Ricotta Cheesecake Turnovers

Ricotta Cheesecake Turnovers

The Redpath Test Kitchen is preparing for one of the most important meals of the week: brunch! These Ricotta Cheesecake Turnovers are as light as a cloud, and a deliciously sweet way to enjoy your next mid-morning brunch affair. Show the morning who’s boss, and let Redpath sweeten it today.

Serves

9 large turnovers or 16 small turnovers

PREP TIME

10 minutes

COOK TIME

20 to 25 minutes

INGREDIENTS

For the Quick Puff Pastry:

  • 1 recipe for Quick Puff Pastry, from Redpath’s “Classic Millefeuille”

For the Lemon-Almond Ricotta Cheesecake Filling:

  • 2 cups (460 g) ricotta cheese
  • ½ cup (125 g) cream cheese, brick-style
  • 5 tbsp (71 g) Redpath® Granulated Sugar
  • ⅓ cup (40 g) Redpath® Icing Sugar, unsifted
  • 1 large egg
  • 1 tbsp (8 g) cornstarch
  • 1 tbsp (6 g) lemon zest, finely grated
  • 1 tsp (5 ml) pure almond extract
  • ½ tsp (2 ml) pure vanilla extract
  • ¼ tsp (2 g) salt

For the Egg Wash:

  • 1 large egg
  • 1 tbsp (15 ml) water

INSTRUCTIONS

For the Quick Puff Pastry:

  1. To find the full recipe for our Quick Puff Pastry, check out our “Classic Millefeuille”
  2. Preheat oven to 425℉ (220℃). Line two baking sheets with parchment paper.
  3. Roll the puff pastry into a 18 inch (45 centimetre) square. Cover with plastic wrap and allow to rest.

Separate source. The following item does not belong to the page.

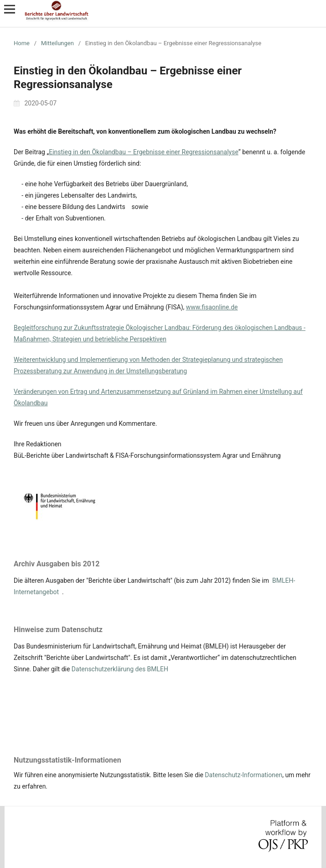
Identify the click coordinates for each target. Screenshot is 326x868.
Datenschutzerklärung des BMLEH (120, 669)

For the Lemon-Almond Ricotta Cheesecake Filling:

  1. In a medium bowl, using an electric mixer, cream the ricotta cheese and cream cheese until smooth. Add in the Redpath® Icing Sugar, Redpath® Granulated Sugar, egg, cornstarch, extracts, lemon zest and salt. Blend together until fully-incorporated.
  2. In a small bowl, whisk together the egg and the water. Set aside.
  3. With a sharp chef’s knife, cut the puff pastry into nine 6 inch (15 centimetre) squares - or sixteen 4.5 inch (11.5 centimetre) squares. With a spoon, place about ⅓ cup (or a heaping tablespoon) of the ricotta filling slightly off-centered onto each square.


  4. With a small pastry brush, lightly brush the two edges ( “V” ) of the pastry closest to the ricotta filling with the egg wash. Fold the pastry over the filling, creating a triangle. Gently press the two edges together and with a fork, sealing the edges. Repeat process with the remaining squares.


  5. Place turnovers onto the prepared baking sheets .
  6. Lightly brush the tops with the egg wash. Sprinkle the middle of each turnover with a few sliced almonds. Sprinkle the tops with the Redpath® Granulated Sugar.


  7. Place into the preheated oven. Bake for 20 to 25 minutes or until pastry is puffed and a deep golden brown. Remove from oven and allow to cool completely on the pan. Turnovers are best eaten the same day prepared.

CHEF'S TIP

  • Frozen puff pastry can be used in place of the quick puff pastry. Thaw and use according to package instructions.
  • Switch up the flavours by adding finely chopped chocolate, fresh berries or fruit to the filling.
  • If the dough is getting too soft and warm to handle, place the covered pastry back into the fridge to firm up slightly; about 5 to 10 minutes.
  • For more crunch, sprinkle the tops of the turnovers with Redpath® Turbinado Sugar, instead of Redpath® Granulated Sugar.